_Problem description_. Can you reproduce, word for word, the records starting at the line containing "The image size is (693, 420)." and ending at the line containing "Viewport: 1100px width, 750px", with both of those lines included and the pictures left out?

Word and element locating data
- - - - - - -

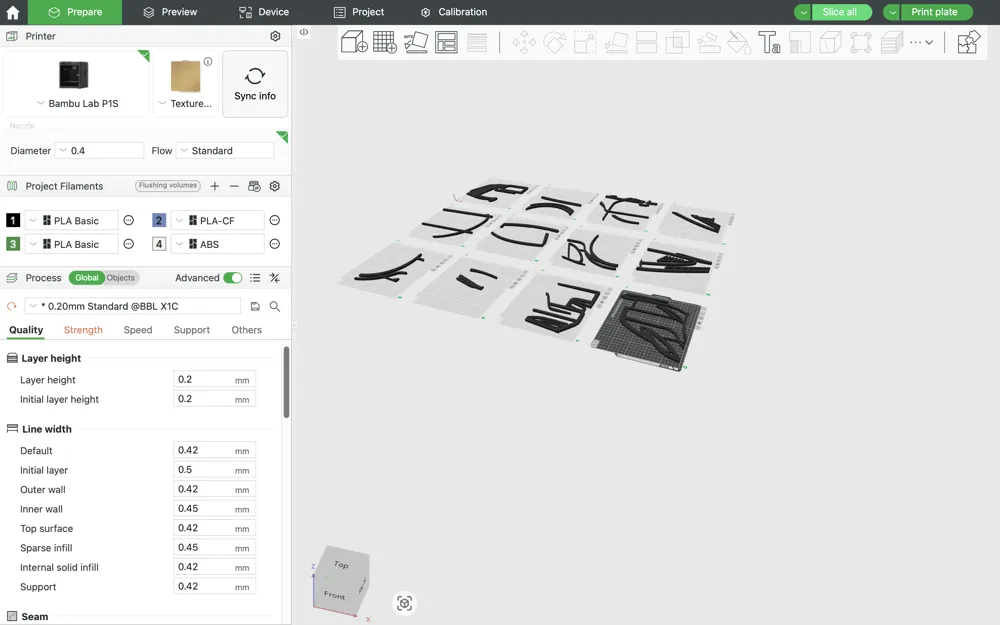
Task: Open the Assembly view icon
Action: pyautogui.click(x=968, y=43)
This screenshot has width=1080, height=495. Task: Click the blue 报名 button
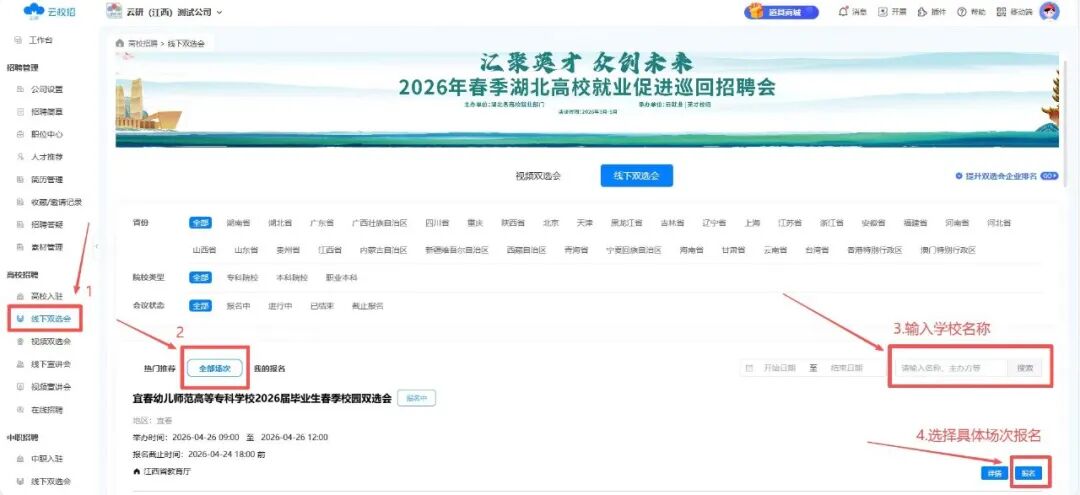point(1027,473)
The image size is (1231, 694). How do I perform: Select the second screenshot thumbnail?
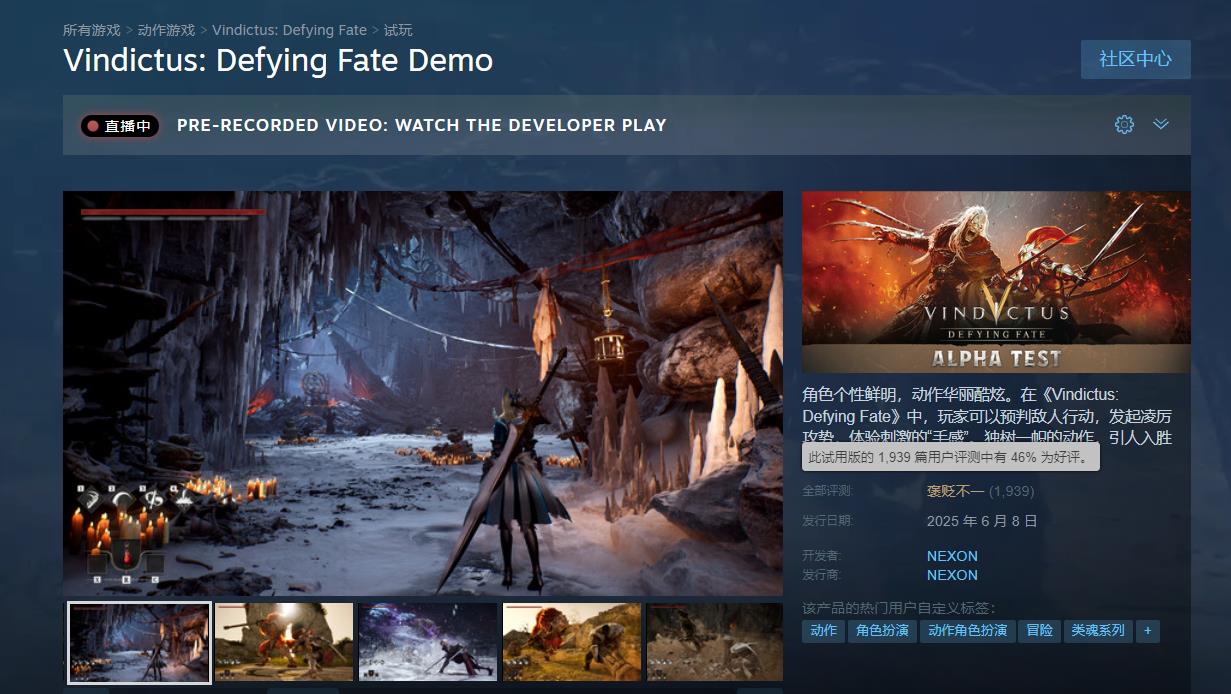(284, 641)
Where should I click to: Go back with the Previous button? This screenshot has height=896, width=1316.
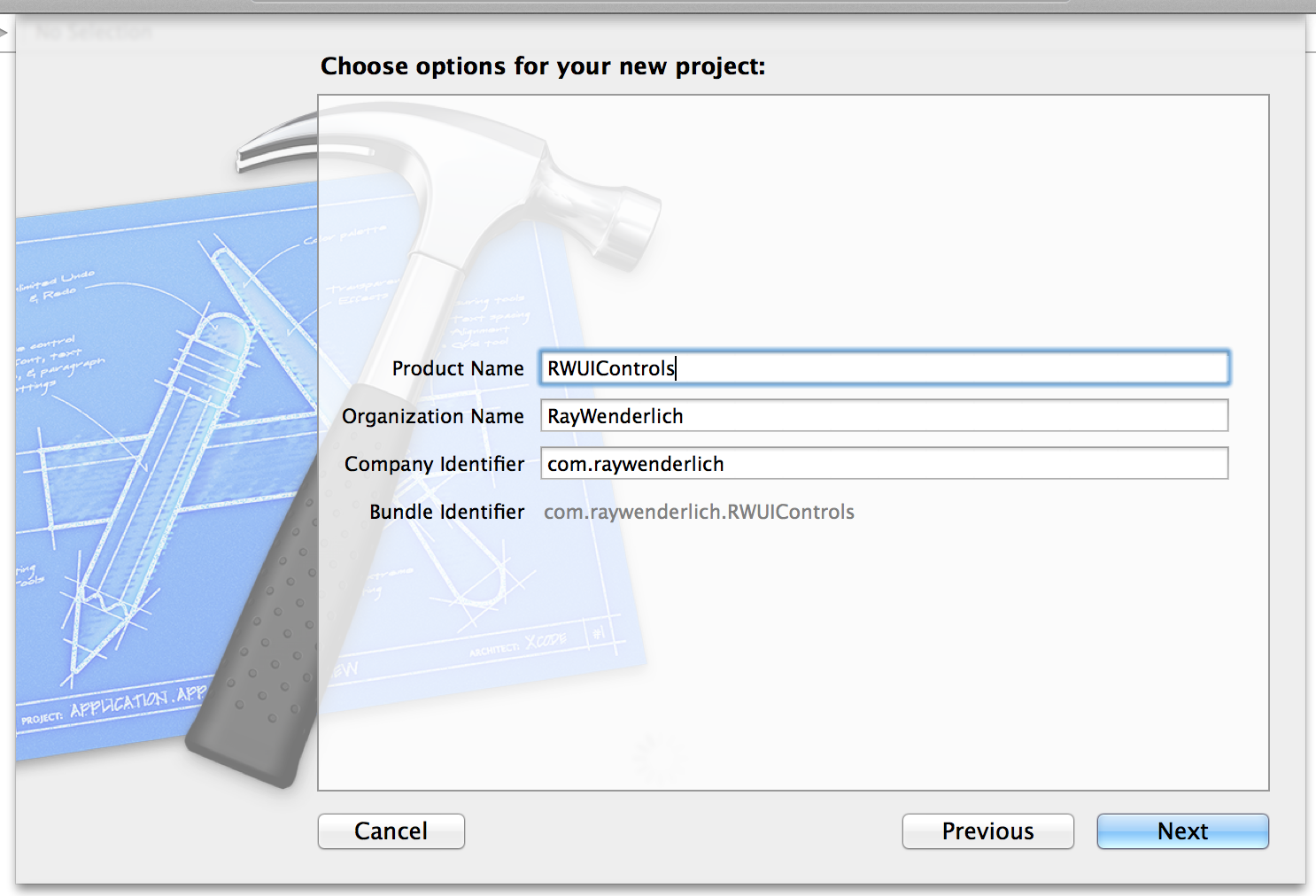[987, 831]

- - - - - - -

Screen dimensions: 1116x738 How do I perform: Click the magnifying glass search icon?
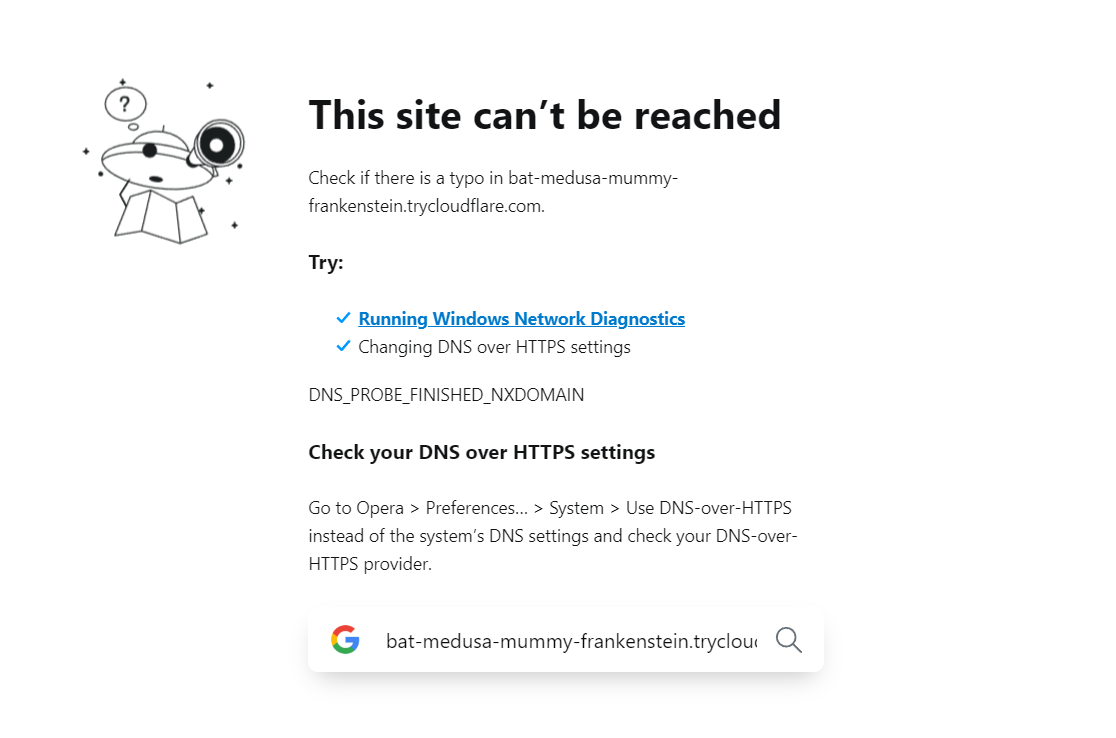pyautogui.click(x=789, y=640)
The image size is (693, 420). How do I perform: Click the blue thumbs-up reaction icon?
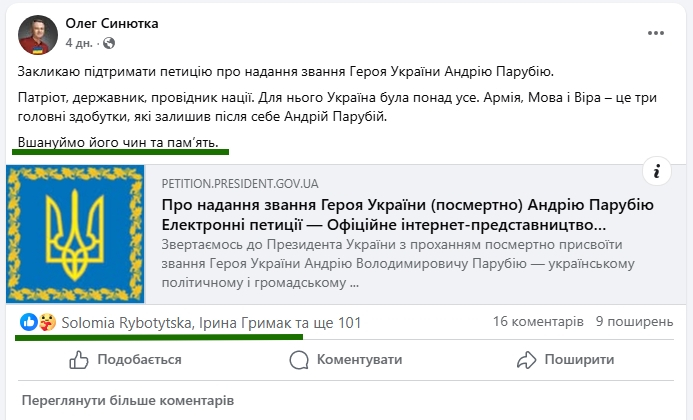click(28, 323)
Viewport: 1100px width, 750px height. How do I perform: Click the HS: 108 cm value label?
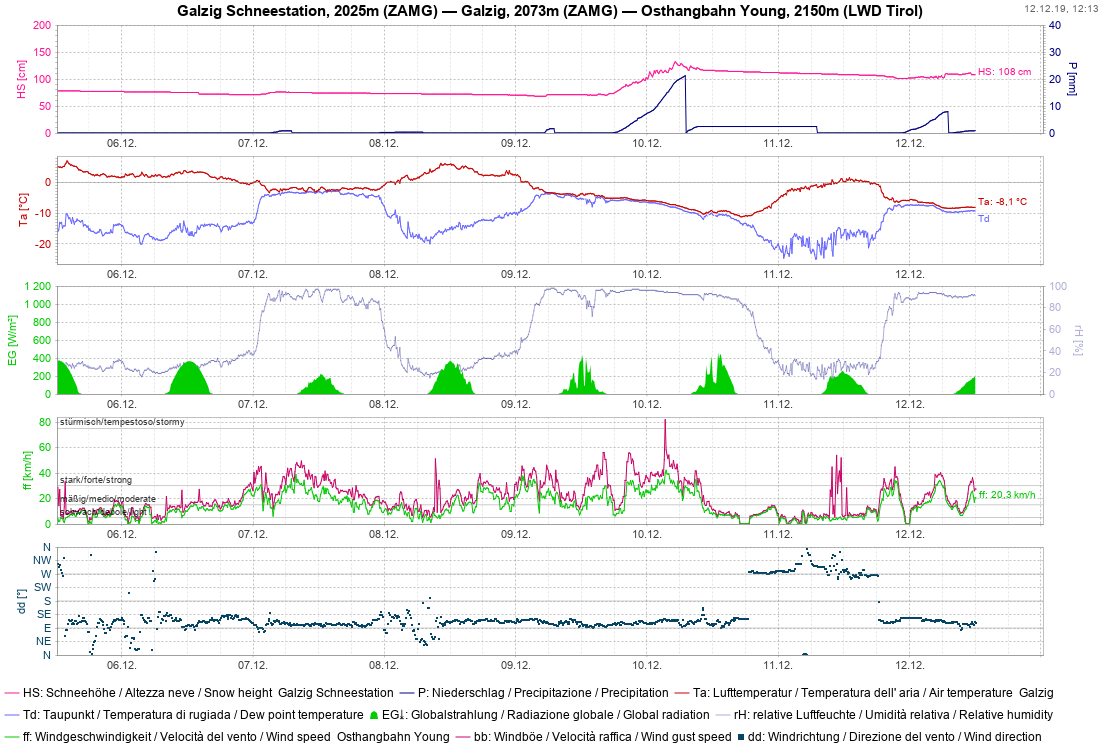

- - - - - - -

_Response to this task_.
The image size is (693, 420). How do I perform: Click the blue thumbs-up reaction icon?
click(28, 323)
Viewport: 1100px width, 750px height. How do I perform: Click the HS: 108 cm value label?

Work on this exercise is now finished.